- Developer: StARLinG Lab
- Initial release: December 29, 2016
- Stable release: 1.1.1 / August 1, 2019
- Repository: github.com/starling-lab/BoostSRL
- Written in: Java
- Platform: Linux, macOS, Windows
- Type: Machine Learning, Relational dependency network
- License: GPL 3.0
- Website: starling.utdallas.edu/software/boostsrl/

= Relational dependency network =

Graphical model

Relational dependency networks (RDNs) are graphical models which extend dependency networks to account for relational data. Relational data is data organized into one or more tables, which are cross-related through standard fields. A relational database is a canonical example of a system that serves to maintain relational data. A relational dependency network can be used to characterize the knowledge contained in a database.

== Introduction ==
Relational Dependency Networks (or RDNs) aims to get the joint probability distribution over the variables of a dataset represented in the relational domain. They are based on Dependency Networks (or DNs) and extend them to the relational setting. RDNs have efficient learning methods where an RDN can learn the parameters independently, with the conditional probability distributions estimated separately. Since there may be some inconsistencies due to the independent learning method, RDNs use Gibbs sampling to recover joint distribution, like DNs.

Unlike Dependency Networks, RDNs need three graphs to fully represent them.

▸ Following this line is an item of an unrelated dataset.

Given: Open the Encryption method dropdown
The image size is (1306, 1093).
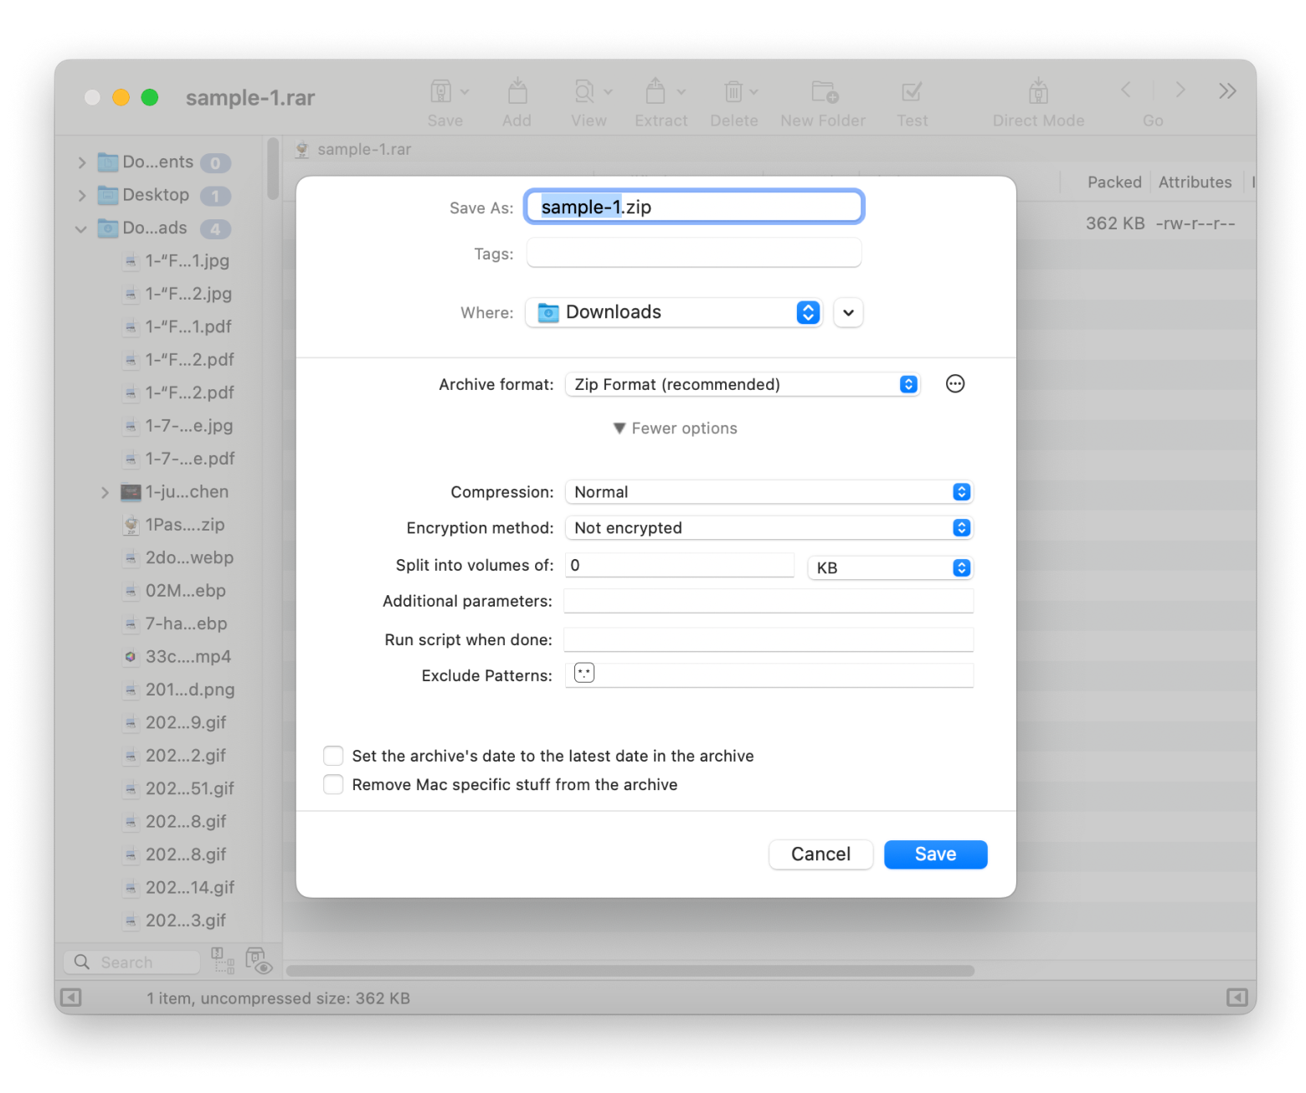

- Data graph: The nodes of this graph represent objects from the data set, and edges represent the dependencies between these objects. Each object and edge receives a type, and each object has an attribute set.
- Model graph: A higher-order graph representing types. The nodes of this graph represent the attributes of a given type, and the edges represent dependencies between attributes. The dependencies may be between attributes of the same type or different types.
- Each node is associated with a probability distribution conditioned to its parent nodes. The model graph makes no assumptions about the data set, making it general enough to support different data represented by the data graph. Thus, it is possible to use a given data set to learn the model graph's structure and conditional probability distributions and then generate the inference graph from the model graph applied to a data graph representing another set of data.
- Inference graph: A graph generated from the data graph and model graph in a process known as 'roll out'. Inference graphs are generally larger than both data graphs and model graphs as every single attribute of any individual object is an instance on the inference graph whose characteristics correspond to the attribute retrieved from the model graph.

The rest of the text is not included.